# [What you will do]
The records below must be reproduced in full and without error.

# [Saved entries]
+===+
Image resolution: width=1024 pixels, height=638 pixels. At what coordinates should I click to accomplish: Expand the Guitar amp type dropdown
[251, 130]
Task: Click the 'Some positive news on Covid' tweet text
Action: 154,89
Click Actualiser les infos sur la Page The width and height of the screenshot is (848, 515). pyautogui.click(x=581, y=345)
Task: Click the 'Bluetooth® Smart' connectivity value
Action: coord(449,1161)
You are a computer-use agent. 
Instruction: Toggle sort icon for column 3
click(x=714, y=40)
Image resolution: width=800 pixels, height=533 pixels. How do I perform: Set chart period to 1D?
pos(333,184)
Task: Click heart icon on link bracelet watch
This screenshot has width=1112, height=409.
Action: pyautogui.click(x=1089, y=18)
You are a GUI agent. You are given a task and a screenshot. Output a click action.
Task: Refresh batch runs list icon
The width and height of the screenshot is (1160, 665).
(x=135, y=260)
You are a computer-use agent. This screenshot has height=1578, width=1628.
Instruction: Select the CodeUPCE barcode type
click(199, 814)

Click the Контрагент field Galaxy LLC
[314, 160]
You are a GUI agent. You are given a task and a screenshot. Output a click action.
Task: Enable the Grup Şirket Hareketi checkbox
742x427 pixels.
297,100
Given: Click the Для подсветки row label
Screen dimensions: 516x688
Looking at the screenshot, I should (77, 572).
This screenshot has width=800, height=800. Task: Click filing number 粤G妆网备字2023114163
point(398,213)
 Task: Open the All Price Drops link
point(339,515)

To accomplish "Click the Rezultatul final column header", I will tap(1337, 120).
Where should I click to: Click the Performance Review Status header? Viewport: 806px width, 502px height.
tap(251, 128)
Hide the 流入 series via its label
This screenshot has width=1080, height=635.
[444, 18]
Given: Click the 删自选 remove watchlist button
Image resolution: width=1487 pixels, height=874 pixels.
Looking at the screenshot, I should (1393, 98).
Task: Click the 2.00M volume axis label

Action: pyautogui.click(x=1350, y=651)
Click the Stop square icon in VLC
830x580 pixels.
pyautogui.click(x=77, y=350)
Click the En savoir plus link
+===+
# [Finished exercise]
Image resolution: width=1024 pixels, height=638 pixels. At what coordinates should I click to accomplish: Expand the Guitar amp type dropdown
[251, 130]
Task: Click the 'Some positive news on Covid' tweet text
Action: 154,89
Click Actualiser les infos sur la Page The width and height of the screenshot is (848, 515). pyautogui.click(x=581, y=345)
Task: Click the 'Bluetooth® Smart' connectivity value
Action: coord(449,1161)
You are a computer-use agent. 
Instruction: Toggle sort icon for column 3
click(x=714, y=40)
Image resolution: width=800 pixels, height=533 pixels. How do I perform: Set chart period to 1D?
pos(333,184)
Task: Click heart icon on link bracelet watch
This screenshot has width=1112, height=409.
Action: pyautogui.click(x=1089, y=18)
You are a GUI agent. You are given a task and a screenshot. Output a click action.
Task: Refresh batch runs list icon
The width and height of the screenshot is (1160, 665).
(x=135, y=260)
You are a computer-use agent. This screenshot has height=1578, width=1628.
Instruction: Select the CodeUPCE barcode type
click(199, 814)

Click the Контрагент field Galaxy LLC
[314, 160]
You are a GUI agent. You are given a task and a screenshot. Output a click action.
Task: Enable the Grup Şirket Hareketi checkbox
742x427 pixels.
297,100
Given: Click the Для подсветки row label
Screen dimensions: 516x688
Looking at the screenshot, I should (77, 572).
This screenshot has width=800, height=800. Task: Click filing number 粤G妆网备字2023114163
point(398,213)
 Task: Open the All Price Drops link
point(339,515)

To accomplish "Click the Rezultatul final column header", I will tap(1337, 120).
Where should I click to: Click the Performance Review Status header? Viewport: 806px width, 502px height.
tap(251, 128)
Hide the 流入 series via its label
This screenshot has width=1080, height=635.
[444, 18]
Given: Click the 删自选 remove watchlist button
Image resolution: width=1487 pixels, height=874 pixels.
Looking at the screenshot, I should (1393, 98).
Task: Click the 2.00M volume axis label

Action: pyautogui.click(x=1350, y=651)
Click the Stop square icon in VLC
830x580 pixels.
pyautogui.click(x=77, y=350)
Click the En savoir plus link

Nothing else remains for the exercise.